Task directions
Return the data exactly, without pictures.

Top of Records for this task

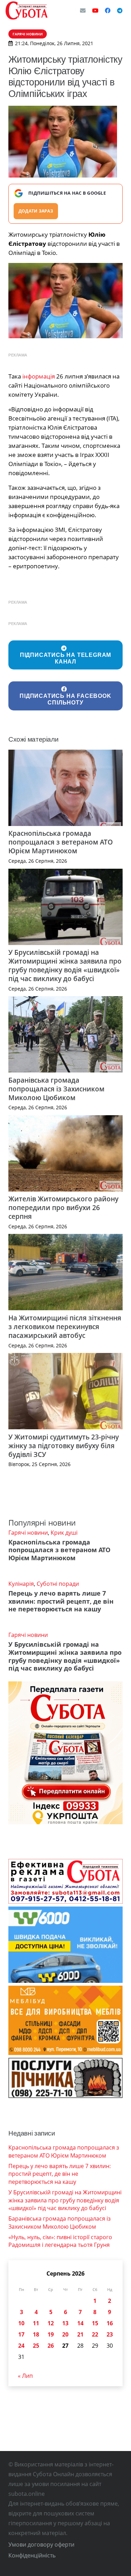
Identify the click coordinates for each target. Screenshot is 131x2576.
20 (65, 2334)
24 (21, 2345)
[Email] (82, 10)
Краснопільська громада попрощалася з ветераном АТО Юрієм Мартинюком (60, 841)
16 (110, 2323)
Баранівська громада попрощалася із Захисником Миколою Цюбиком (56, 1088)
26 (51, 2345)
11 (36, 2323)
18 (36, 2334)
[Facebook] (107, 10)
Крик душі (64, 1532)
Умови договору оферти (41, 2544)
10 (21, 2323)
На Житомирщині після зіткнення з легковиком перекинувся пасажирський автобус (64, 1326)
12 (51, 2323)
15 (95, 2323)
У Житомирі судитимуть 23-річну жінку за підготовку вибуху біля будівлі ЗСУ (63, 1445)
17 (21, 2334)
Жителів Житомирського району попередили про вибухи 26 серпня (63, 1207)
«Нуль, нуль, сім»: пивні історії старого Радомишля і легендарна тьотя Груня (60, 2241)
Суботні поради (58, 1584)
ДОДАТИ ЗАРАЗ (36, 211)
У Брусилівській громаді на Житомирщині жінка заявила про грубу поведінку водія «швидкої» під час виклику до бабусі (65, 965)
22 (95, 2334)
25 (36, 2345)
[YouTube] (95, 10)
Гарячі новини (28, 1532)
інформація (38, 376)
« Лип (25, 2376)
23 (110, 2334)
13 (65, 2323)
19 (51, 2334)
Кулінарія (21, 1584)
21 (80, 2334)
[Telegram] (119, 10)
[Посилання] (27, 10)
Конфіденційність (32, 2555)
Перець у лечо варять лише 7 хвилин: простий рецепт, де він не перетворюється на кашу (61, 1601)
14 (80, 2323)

Bottom of Records for this task

Your solution
Identify the click coordinates for each target. Screenshot is 131x2576.
20 (65, 2334)
24 (21, 2345)
[Email] (82, 10)
Краснопільська громада попрощалася з ветераном АТО Юрієм Мартинюком (60, 841)
16 (110, 2323)
Баранівська громада попрощалася із Захисником Миколою Цюбиком (56, 1088)
26 (51, 2345)
11 (36, 2323)
18 (36, 2334)
[Facebook] (107, 10)
Крик душі (64, 1532)
Умови договору оферти (41, 2544)
10 (21, 2323)
На Житомирщині після зіткнення з легковиком перекинувся пасажирський автобус (64, 1326)
12 (51, 2323)
15 (95, 2323)
У Житомирі судитимуть 23-річну жінку за підготовку вибуху біля будівлі ЗСУ (63, 1445)
17 (21, 2334)
Жителів Житомирського району попередили про вибухи 26 серпня (63, 1207)
«Нуль, нуль, сім»: пивні історії старого Радомишля і легендарна тьотя Груня (60, 2241)
Суботні поради (58, 1584)
ДОДАТИ ЗАРАЗ (36, 211)
У Брусилівській громаді на Житомирщині жінка заявила про грубу поведінку водія «швидкої» під час виклику до бабусі (65, 965)
22 (95, 2334)
25 (36, 2345)
[YouTube] (95, 10)
Гарячі новини (28, 1532)
інформація (38, 376)
« Лип (25, 2376)
23 (110, 2334)
13 (65, 2323)
19 (51, 2334)
Кулінарія (21, 1584)
21 (80, 2334)
[Telegram] (119, 10)
[Посилання] (27, 10)
Конфіденційність (32, 2555)
Перець у лечо варять лише 7 хвилин: простий рецепт, де він не перетворюється на кашу (61, 1601)
14 (80, 2323)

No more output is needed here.